Là-bas, Yefgenii côtoiera les Gagarine, Leonov, Komarov... et Korolev. Yefgenii fait maintenant partie de l'équipe qui doit battre les Américains. Puis la mort frappe à nouveau : Korolev, puis Gagarine. Le successeur de Korolev, Mishin ne partage pas les opinions de son prédécesseur. Sa préférence va aux ingénieurs, et quelques soient les efforts de Yefgenii, il se retrouve à nouveau repoussé à la périphérie du programme lunaire : « Zond ».

Malgré tout, Yefgenii est sélectionné mais, du fait de la pusillanimité de Mishin, le programme prend de plus en plus de retard. Les missions non-habitées se succèdent. Et en décembre 1968, arrive Appolo 8, puis Appolo 9.

Les Russes ne sont pas prêt. Ils n'ont pas les ordinateurs nécessaires pour atteindre la lune. Les tests de la fusée N-1 ont échoué. Le problème a été identifié mais son règlement nécessite l'économie de 70 kilos. Mais à tout cela, Yefgenii a une solution. Lui, l'homme qui n'existe pas, partira seul et réalisera, de tête, les calculs nécessaires.

1969 : Voskhodyeniye : Yefgenii Mikhailovitch Yeremin embarque pour son ultime ascension, celle qui lui permettra peut-être, enfin, de laisser son empreinte dans l'Histoire.

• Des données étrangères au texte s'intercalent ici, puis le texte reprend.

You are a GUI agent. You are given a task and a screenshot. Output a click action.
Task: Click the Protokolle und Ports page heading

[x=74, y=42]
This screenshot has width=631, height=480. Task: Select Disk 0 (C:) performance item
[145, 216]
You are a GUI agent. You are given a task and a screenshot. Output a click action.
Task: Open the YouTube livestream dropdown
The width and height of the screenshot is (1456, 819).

J'ignore si on peut classer ce roman dans la catégorie des uchronies, car la plupart des événements qui y sont relatés sont historiques, si ce n'est l'histoire du personnage principal et son destin final. Officiellement, le test raté de la fusée N-1 mit fin aux espoirs Soviétiques de conquête de la Lune.

Que dire de plus, vous devinerez facilement que j'ai adoré ce roman, que je classe parmi les meilleurs que j'ai pu lire. Et je vous en recommande fortement la lecture.